John Brian Walker was born in Catford, London. After studying at New College, Oxford and while studying medicine at The London Hospital in 1945, he was one of the London medical students who were sent to Bergen-Belsen concentration camp shortly after its liberation by British troops, to assist in the feeding of the severely malnourished and dying inmates, under the supervision of nutritionist Arnold Peter Meiklejohn.

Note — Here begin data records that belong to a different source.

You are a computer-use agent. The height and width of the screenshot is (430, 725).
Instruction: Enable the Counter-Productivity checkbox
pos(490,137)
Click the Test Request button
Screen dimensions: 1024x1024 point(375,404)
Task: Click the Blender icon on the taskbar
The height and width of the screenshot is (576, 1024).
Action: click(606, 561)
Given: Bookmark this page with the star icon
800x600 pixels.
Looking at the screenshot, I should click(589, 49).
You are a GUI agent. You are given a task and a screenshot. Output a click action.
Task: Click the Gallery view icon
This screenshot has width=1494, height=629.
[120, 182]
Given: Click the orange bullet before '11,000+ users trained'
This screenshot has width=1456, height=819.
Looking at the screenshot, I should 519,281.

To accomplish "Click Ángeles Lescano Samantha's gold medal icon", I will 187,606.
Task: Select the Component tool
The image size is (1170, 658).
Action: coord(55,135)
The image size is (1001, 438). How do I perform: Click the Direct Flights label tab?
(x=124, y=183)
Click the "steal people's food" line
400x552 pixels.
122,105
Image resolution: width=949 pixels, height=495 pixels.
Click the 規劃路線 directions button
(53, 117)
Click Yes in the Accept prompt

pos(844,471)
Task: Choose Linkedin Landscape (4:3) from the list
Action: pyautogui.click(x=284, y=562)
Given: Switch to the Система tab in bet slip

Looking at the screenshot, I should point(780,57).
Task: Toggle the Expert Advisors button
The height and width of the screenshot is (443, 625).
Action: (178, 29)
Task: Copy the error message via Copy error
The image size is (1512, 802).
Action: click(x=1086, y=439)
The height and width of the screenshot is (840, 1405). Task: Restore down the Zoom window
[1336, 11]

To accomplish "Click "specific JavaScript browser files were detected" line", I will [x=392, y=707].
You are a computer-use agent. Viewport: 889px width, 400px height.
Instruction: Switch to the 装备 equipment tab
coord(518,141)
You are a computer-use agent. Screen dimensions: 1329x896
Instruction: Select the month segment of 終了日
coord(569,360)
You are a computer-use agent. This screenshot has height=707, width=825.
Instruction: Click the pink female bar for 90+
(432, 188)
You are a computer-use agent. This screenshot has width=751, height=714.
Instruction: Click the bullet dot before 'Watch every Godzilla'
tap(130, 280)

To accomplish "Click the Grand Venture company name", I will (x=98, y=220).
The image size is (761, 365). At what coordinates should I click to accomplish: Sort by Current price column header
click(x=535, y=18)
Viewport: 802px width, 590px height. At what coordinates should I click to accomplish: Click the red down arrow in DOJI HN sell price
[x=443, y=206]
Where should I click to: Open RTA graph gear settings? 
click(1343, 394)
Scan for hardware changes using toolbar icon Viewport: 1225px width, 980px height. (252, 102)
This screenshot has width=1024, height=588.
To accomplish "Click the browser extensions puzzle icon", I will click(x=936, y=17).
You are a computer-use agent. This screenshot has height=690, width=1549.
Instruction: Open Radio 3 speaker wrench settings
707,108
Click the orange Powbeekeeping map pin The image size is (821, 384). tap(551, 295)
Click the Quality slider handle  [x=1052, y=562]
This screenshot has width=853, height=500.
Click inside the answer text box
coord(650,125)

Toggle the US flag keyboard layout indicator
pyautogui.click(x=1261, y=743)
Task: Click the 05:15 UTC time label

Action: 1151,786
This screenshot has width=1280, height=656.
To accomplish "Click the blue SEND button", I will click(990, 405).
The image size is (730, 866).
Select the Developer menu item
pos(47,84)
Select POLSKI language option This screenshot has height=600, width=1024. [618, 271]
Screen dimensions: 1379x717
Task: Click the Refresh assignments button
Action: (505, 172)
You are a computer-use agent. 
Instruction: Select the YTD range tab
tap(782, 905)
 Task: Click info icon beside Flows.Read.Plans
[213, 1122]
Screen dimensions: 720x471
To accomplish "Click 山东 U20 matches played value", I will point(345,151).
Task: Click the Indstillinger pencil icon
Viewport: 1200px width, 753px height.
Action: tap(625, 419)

After gaining his medical degree, he was drafted into the army and sent to east Africa, where he became an eye surgeon and married Mary, a Royal London Hospital nurse. Following the demobilisation of the British Armed Forces after the Second World War, he returned to London with Mary and ran his father's general practice. They had one son and a daughter.

==Later life==
Walker was also known for his skill in sailing with the Hornet dinghy fleet throughout the 1950s to 1970s. With Mary, they ran a "cadet week" at Burnham-on-Crouch, Essex, to help young people learn to sail. They later had an Alan Buchanan 44 foot yacht built. It was launched in 1991 and they spent many summers sailing it around the Mediterranean.

==Death==
On 15 October 2014, he died from congestive cardiac failure at home in Cornwall. Mary had died before him and his son died in 2011. On 1 November 2014, a memorial was held at the Harbour Club in Portscatho, Cornwall. He donated his body to a medical school for the study of anatomy. He was outlived by one daughter, Stefanie.